TEXT PASSAGE:

The Python side does the same thing but you can trace the recall injection more precisely. In memori/llm/pipelines/recall_injection.py, the inject_recalled_facts function extracts the user query from kwargs, runs a vector search against stored facts, filters by a configurable relevance threshold, then injects the results differently depending on provider:

# memori/llm/pipelines/recall_injection.py
if llm_is_anthropic(...) or llm_is_bedrock(...):
    existing_system = kwargs.get("system", "")
    kwargs["system"] = existing_system + recall_context
elif llm_is_google(...):
    inject_google_system_instruction(kwargs, recall_context)
else:
    # OpenAI-style: prepend a system message
    messages.insert(0, {"role": "system", "content": recall_context.lstrip("\n")})

The injected block is wrapped in <memori_context> tags with an instruction to only use the context if relevant. Clean.

The memory model itself has three levels: entity (a user or persistent object), process (the agent or program), and session (the current interaction window). Augmentation extracts structured attributes from conversations — facts, preferences, relationships, skills, events — and stores them keyed to entity+process. Recall then queries against those facts using embeddings to find what's relevant to the current query.

For self-hosted deployments, the storage layer is properly pluggable. memori/storage/drivers/ has implementations for PostgreSQL, SQLite, MySQL, MongoDB, OceanBase, and Oracle. The BYODB path lets you point Memori at your own database instead of the cloud API.

Using it

Cloud mode is the quickest path:

pip install memori
export MEMORI_API_KEY=your_key

from memori import Memori
from openai import OpenAI

client = OpenAI()

DATA SUPPLIED:
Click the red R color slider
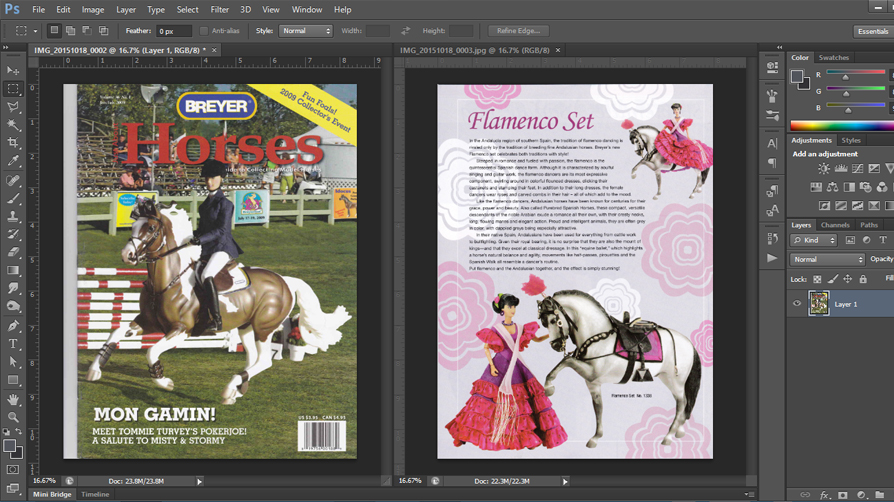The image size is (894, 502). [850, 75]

...

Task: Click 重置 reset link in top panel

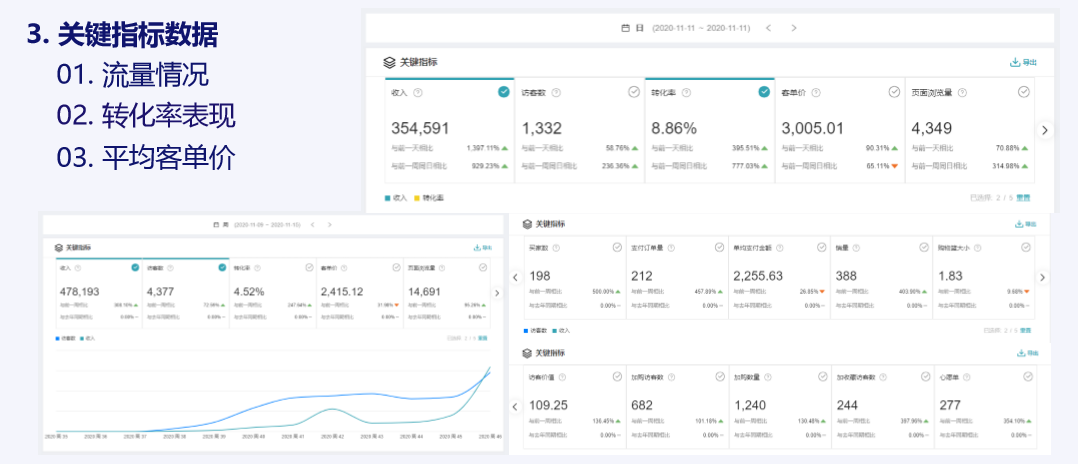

ASSIGNED TASK: In the passage about Memori, what are the three levels of the memory model?

EXPECTED OUTPUT: Entity, process, and session.